Weingut

SJ Montigny – dieses Signet steht für unser traditionelles Weingut mit modernster Kellereitechnik und Weine von großer Eigenständigkeit, in denen die ganze Terroirvielfalt unserer Weinbergslagen steckt. Denn so facettenreich wie unsere Weine sind auch die Anbaugebiete: Bretzenheim, Bad Kreuznach und Grebin.

Gebäude in Bretzenheim

Bretzenheim

Seit 2009 befindet sich hier unser Weingut, wo wir Leben und Arbeiten direkt miteinander verbinden. Denn beides gehört zusammen, wenn man beseelte Weine erzeugen möchte. Die meisten unserer Weinberge sind nur einen Katzensprung vom Weinkeller entfernt.

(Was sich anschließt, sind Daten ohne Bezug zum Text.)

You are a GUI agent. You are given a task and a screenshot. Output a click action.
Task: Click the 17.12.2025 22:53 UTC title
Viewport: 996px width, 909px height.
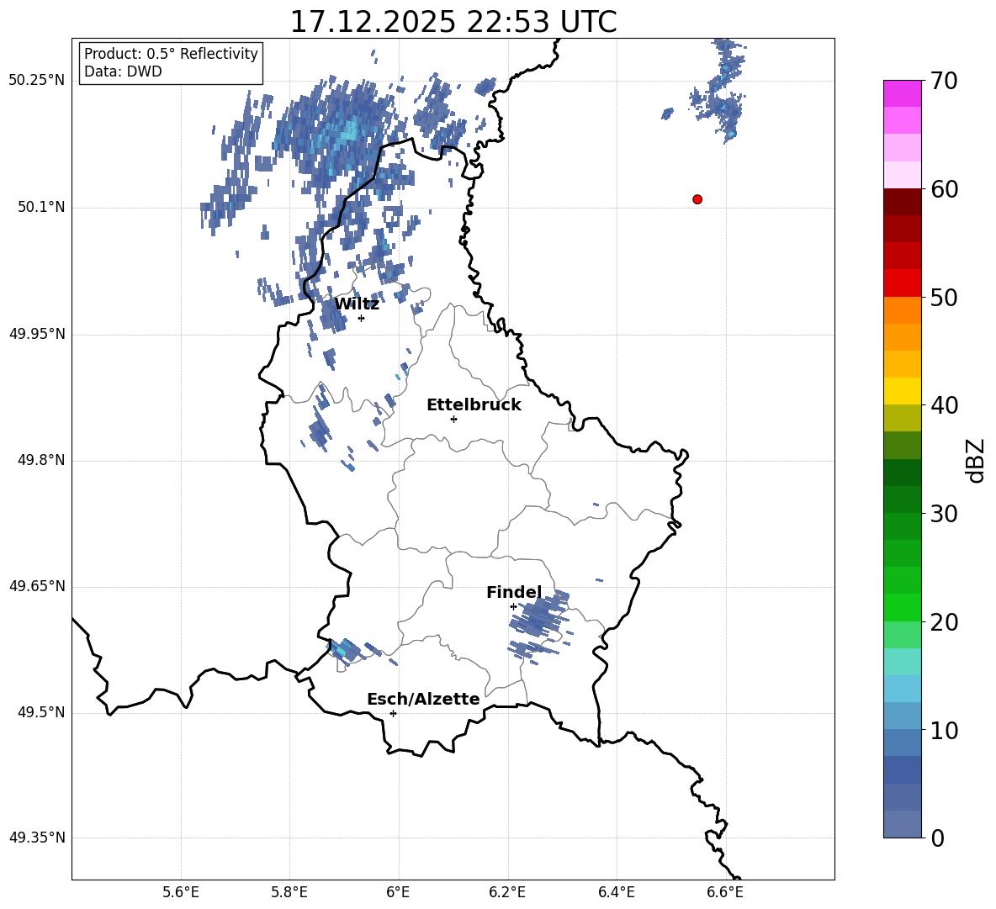[x=453, y=22]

Jede einzelne Parzelle betrachten wir als eigenständige Persönlichkeit, der wir mit Respekt und Liebe begegnen. Bei ihrer Bewirtschaftung orientieren wir uns an den Prinzipien des naturnahen Weinbaus, wobei uns die Gesundheit der Böden ganz besonders am Herzen liegt. Dazu gehört vor allem die Unterstützung nachhaltiger Humusbildung, denn nur in gesunder Erde gedeihen vitale Reben.

Bad Kreuznach

Bad Kreuznach

Vor hundert Jahren genossen die Weine aus der charmanten Kurstadt an der Nahe Weltruhm. Bad Kreuznach ist umgeben von herrlichen Weinbergen, manche reichen sogar bis in die Innenstadt hinein. Manche von ihnen tragen auffällige Namen: Die Narrenkappe zum Beispiel oder der Krötenpfuhl.

Mit diesem bedeutenden weinkulturellen Erbe möchten wir an die großen Zeiten der glorreichen Vergangenheit anknüpfen und Weine erzeugen, die die Klasse des Bad Kreuznacher Terroirs unter Beweis stellen.

Grebin

Grebin

In unserem nördlichsten Anbaugebiet umgeben die Weinberge den Hof Altmühlen im Landkreis Plön (Schleswig-Holstein). Geschützt durch einen Wald gedeihen die Reben auf dem sonnenverwöhnten Südhang. Hier leitstete Steffen James Montigny im Jahr 2009 Pionierarbeit: Er war Deutschlands erster Winzer, der in Schleswig-Holstein professionell Wein anbaute. 2011 ging unter dem Namen “So mookt wi dat” der erste Weißwein aus Altmühlen in den Verkauf. Im nächsten Jahr folgte der erste Rotwein von dort.

Mittlerweile bestätigen unter anderem anerkennende Beurteilungen der Fachwelt diesen Weg. Auch der Zuspruch vieler Weinliebhaber aus dem hohen Norden ließ bereits die ersten Jahrgänge der handschriftlich nummerierten Flaschen aus Grebin zu ebenso außergewöhnlichen wie begehrten Raritäten werden.